People from B.C. cities experiencing some of the same crime and substance abuse issues as Nanaimo expressed sympathy and empathy at a rally this morning.
On the heels of a March 12 shooting at a homeless encampment, the Nanaimo Area Public Safety Association hosted a rally at Pearson Park on Terminal Avenue on Thursday, March 16, demanding better from the provincial and federal governments.
Shannon Stewart, Clean Streets Penticton group administrator, said Nanaimo reminds her a lot of her city, as people experiencing homelessness are on the streets and people fear for their safety.
“Main Street Penticton last summer was a nightmare. All you could see, and you guys are living it, people using, the shopping carts, people nodding out … and it’s starting to look a bit better, but it’s because we are vigilant and not vigilantes,” she said. “We are aware, we are active, we are engaged and we’re not sorry about that because we’re helping each other, and ourselves, make a difference.”
In Stewart’s opinion, part of the problem lies in including addiction under the health care and consent act.
“Once that transition was taken from the hands of the legislature, from the hands of the authorities who have capacity to manage and deal with that and keep us safe, and moved under the health care act, it didn’t go with a coinciding set of processes and procedures about how to address that,” she said. “Addiction is, for certain, a health condition, but the subsequent negative social consequences of addiction are not and that’s where the gap lies.”
Elenore Sturko, Surrey South MLA, who is the B.C. Liberal Party’s critic for mental health, addictions and recovery and also a former RCMP officer, said the catch-and-release of chronic offenders isn’t working.

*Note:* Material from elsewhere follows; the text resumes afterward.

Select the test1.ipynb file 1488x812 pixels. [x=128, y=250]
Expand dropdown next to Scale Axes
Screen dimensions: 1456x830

“We’re seeing recidivism where people are again offending, often times also committing violent crimes,” said Sturko. “We have urged this government to take action by giving direction to Crown counsel to make sure that they are ensuring it’s always in the public interest to ask for either strict bail conditions or to be looking for individuals who pose a risk to public safety to be held in custody.”
While many in the crowd were critical of Nanaimo city council, Coun. Sheryl Armstrong, another former RCMP officer, said her colleagues want constituents to be safe.
“We’ve tried to invest in policing, adding 19 more police officers, which I know doesn’t sound like a lot … this is not a policing problem,” said Armstrong. “What always happens in societies, when they don’t know what to do, it becomes a policing problem. This is a problem of not investing our dollars properly, as we’ve heard, in addiction treatment and then the follow-up afterwards.”
Collen Middleton, Nanaimo Area Public Safety Association interim chairperson, said the issue is non-partisan and a conversation with elected officials is needed, regardless of affiliation.
“We have a budget that’s come out at the provincial level. There’s plenty of more funding for [policing, mental health and addictions and treatment], but what is that money going to be used for and where is it going?” he asked. “How is it actually going to help the people that are actually suffering on the streets right now? You can’t just send a bunch of money into a not-for-profit advocacy eco-system with no accountability and say that it’s somebody else’s problem.”
Chrissy Forsythe, a friend of March 12 shooting victim Clint Smith, said he is expected to be awoken from a medically induced coma today.
Middleton estimated 300 people showed up at the rally.